Dover TAP on the A20 into the town
The Dover TAP on the A20 in operation today with truckers queueing to board ferries. Credit Nick Savvides.

Truck queues at the UK’s major ro-ro port in Dover diminished today, from 282 lorries waiting on the A20 dual-carriageway yesterday to 189 at around 11am.

The Loadstar’s fact-finding mission to Dover has shone a light on the local traffic management system, Dover Traffic Access Protocol, known locally as the Dover TAP, which comes into use periodically.

Although much has been made in the media about the Dover Tap and the queues of traffic, on average, the town handles some 8,000 lorries a day, and the current queue is mainly due to it being the busy part of the week and three ferries, about a third of available capacity, being out for refurbishment.

Dover has busy days and less-busy days, according to truck drivers The Loadstar spoke to at Priority Freight’s secure truck stop near the Whitfield industrial estate, some 3km north of the Eastern Docks.

The weight of freight traffic through the town increases on Tuesdays, when much of the European freight enters the country. European drivers will then want to drop their loads and return to Dover on Thursdays, so they can get home, often in Eastern Europe, for the weekend.

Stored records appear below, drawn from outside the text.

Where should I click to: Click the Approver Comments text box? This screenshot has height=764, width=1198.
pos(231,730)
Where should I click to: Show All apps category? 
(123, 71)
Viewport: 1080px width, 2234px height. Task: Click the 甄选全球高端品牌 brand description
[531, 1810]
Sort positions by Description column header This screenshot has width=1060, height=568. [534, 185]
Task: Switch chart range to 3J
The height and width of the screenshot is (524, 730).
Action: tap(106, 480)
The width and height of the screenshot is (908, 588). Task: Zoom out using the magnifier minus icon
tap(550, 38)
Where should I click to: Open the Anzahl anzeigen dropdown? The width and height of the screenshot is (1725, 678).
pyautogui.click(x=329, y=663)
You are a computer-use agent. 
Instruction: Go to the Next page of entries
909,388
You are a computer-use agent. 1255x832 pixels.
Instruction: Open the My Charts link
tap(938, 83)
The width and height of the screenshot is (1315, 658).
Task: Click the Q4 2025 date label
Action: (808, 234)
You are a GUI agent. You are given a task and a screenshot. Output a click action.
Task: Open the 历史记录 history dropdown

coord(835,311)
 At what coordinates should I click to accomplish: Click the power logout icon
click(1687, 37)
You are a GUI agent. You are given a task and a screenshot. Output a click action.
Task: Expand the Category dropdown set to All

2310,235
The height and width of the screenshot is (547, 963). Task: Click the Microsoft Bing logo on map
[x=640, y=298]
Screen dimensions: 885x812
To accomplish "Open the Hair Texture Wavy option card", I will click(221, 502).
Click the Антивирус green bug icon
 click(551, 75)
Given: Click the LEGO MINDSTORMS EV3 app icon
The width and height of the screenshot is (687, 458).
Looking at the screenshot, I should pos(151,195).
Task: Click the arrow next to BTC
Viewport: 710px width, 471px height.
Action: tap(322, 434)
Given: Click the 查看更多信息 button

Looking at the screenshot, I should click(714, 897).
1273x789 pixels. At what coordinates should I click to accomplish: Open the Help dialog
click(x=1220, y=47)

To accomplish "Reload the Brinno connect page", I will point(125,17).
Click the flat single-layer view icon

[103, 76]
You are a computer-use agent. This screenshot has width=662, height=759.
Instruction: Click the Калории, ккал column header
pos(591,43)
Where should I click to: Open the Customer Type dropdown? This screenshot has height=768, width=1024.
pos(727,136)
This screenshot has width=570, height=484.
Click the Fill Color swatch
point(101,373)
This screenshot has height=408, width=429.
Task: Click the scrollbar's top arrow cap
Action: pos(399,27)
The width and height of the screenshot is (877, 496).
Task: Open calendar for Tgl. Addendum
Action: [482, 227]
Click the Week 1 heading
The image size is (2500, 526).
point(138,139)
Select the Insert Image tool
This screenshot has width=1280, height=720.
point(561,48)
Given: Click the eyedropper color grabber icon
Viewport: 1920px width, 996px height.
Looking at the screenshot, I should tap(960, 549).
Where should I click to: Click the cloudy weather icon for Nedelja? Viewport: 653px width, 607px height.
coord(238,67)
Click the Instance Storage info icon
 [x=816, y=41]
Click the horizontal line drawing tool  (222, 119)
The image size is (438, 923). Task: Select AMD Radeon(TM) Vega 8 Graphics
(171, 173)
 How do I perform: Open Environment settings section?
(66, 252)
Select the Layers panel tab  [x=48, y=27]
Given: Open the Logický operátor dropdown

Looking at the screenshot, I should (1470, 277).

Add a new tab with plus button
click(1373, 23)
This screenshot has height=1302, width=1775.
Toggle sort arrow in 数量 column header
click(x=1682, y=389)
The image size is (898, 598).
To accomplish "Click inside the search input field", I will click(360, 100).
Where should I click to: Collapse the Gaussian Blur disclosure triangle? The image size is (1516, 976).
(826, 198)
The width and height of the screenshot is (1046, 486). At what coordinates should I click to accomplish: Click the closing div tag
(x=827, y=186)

As a result, the town’s traffic tends to increase and decrease periodically, as if the town itself is breathing.

“UK-based drivers often plan to avoid these days so that they can miss the rush”, said one driver, adding that the “European drivers prefer to get to France and have their rest period in a French truck stop, because the food is far better, the showers are clean and area itself is clean”.

Another driver added: “Many of the UK truck stops are dirty; you get out and you’re walking in mud. We live in our trucks so we don’t want to bring all that filth into the space we live and work in.”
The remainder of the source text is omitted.